- TASK GOAL: What is the number of lines in these records with "Switch" in them? Answer with that number only.

- SUPPLIED MATERIAL:
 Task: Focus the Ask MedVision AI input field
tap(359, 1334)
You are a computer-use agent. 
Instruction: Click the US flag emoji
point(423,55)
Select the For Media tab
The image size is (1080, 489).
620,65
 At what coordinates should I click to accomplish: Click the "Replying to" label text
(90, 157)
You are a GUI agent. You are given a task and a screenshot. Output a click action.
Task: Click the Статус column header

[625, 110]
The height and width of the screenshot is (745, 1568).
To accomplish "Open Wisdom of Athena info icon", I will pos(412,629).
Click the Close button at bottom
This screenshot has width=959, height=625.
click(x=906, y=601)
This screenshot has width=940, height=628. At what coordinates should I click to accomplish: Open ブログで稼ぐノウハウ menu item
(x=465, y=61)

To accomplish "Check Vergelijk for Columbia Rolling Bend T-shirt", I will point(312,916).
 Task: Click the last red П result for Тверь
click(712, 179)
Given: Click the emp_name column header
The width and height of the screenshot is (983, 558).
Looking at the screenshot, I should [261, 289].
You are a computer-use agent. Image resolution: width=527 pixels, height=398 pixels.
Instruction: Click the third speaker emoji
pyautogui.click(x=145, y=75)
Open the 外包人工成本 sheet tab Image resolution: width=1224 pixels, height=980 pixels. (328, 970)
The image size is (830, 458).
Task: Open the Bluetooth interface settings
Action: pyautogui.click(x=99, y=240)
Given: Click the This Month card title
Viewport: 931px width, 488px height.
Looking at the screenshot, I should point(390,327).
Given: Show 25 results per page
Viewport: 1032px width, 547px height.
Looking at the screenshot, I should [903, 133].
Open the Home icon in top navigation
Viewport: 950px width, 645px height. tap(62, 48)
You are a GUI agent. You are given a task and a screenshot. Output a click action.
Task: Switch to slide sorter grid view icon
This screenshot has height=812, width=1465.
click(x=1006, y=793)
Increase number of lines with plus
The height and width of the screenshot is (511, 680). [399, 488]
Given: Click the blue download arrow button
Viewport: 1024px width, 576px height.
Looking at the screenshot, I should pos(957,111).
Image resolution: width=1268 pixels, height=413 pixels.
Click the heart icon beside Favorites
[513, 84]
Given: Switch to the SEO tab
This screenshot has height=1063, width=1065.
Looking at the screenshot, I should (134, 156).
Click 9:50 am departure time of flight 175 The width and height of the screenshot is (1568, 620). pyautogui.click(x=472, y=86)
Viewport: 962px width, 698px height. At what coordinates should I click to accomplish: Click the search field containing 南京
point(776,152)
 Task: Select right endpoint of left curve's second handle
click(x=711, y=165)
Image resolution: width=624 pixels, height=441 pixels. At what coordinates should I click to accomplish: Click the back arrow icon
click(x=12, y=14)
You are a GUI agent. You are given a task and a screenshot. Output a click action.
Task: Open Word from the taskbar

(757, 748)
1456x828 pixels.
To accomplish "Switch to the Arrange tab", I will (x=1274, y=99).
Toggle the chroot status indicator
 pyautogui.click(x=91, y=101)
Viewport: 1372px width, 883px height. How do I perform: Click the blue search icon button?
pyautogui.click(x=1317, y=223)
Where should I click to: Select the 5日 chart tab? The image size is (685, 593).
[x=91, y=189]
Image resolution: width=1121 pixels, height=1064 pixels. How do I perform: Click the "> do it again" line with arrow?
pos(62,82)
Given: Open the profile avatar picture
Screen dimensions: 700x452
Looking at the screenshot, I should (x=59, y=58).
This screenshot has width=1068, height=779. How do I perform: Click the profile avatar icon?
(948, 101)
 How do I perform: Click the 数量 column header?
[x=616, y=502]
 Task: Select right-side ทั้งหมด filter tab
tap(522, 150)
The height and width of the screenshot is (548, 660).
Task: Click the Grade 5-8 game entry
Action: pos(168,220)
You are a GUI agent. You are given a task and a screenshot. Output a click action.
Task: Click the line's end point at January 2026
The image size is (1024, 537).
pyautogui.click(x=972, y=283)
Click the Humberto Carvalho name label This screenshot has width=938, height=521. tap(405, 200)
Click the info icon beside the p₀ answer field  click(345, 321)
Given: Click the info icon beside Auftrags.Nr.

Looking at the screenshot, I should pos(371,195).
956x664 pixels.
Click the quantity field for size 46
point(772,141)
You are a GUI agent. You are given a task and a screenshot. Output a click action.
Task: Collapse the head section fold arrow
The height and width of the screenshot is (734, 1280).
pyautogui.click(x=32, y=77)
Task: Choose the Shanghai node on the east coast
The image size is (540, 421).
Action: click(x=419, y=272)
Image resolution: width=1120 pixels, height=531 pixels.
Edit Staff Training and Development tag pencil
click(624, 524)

- RESPONSE TO THE EXERCISE: 3